The Bates family flourished in the Green Mountain State during the first half of the present century, and Caleb, the father of our subject was born in Rutland County, where he married Miss Phebe Holbrook, a native of the same. Removing thenceshortly (sic) afterward, they settled in St. Lawrence County, N. Y., whence they emigrated to Northern Illinois in 1847, locating on a tract of wild land in Rush Township. The father followed agriculture the remainder of his days, passing away in 1869. The mother died in 1883. Their family consisted of ten children, five sons and five daughters.

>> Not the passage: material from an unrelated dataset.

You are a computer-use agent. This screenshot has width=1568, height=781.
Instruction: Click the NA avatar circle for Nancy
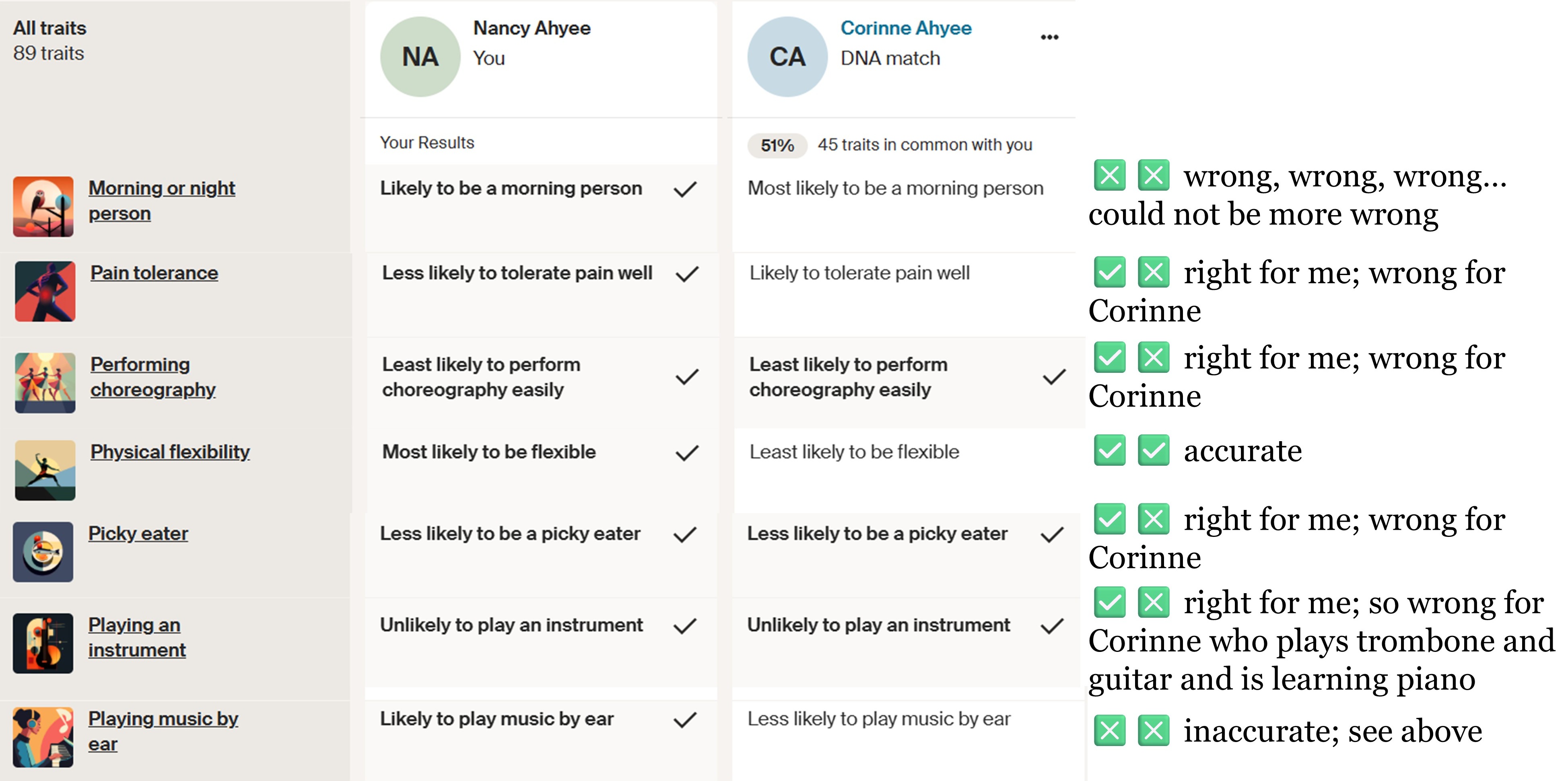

The subject of this sketch, on reaching man’s estate, was married at Nora, Ill., May 27, 1866, to Miss Mary M., daughter of the late William and Rebecca (Bunker) Lee. The mother died in Indiana, April 14, 1861. Mr. Lee, in 1864, came to this county and first settled in Rush Township. After a few years he sold out, and thereafter made his home with his children, dying in Adel, Iowa, Sept. 14, 1877. They were the parents of nine children, of whom Mrs. Bates was the fifth in order of birth. Her native place was near South Bend, St. Joseph Co., Ind., and her birth occurred March 21, 1844.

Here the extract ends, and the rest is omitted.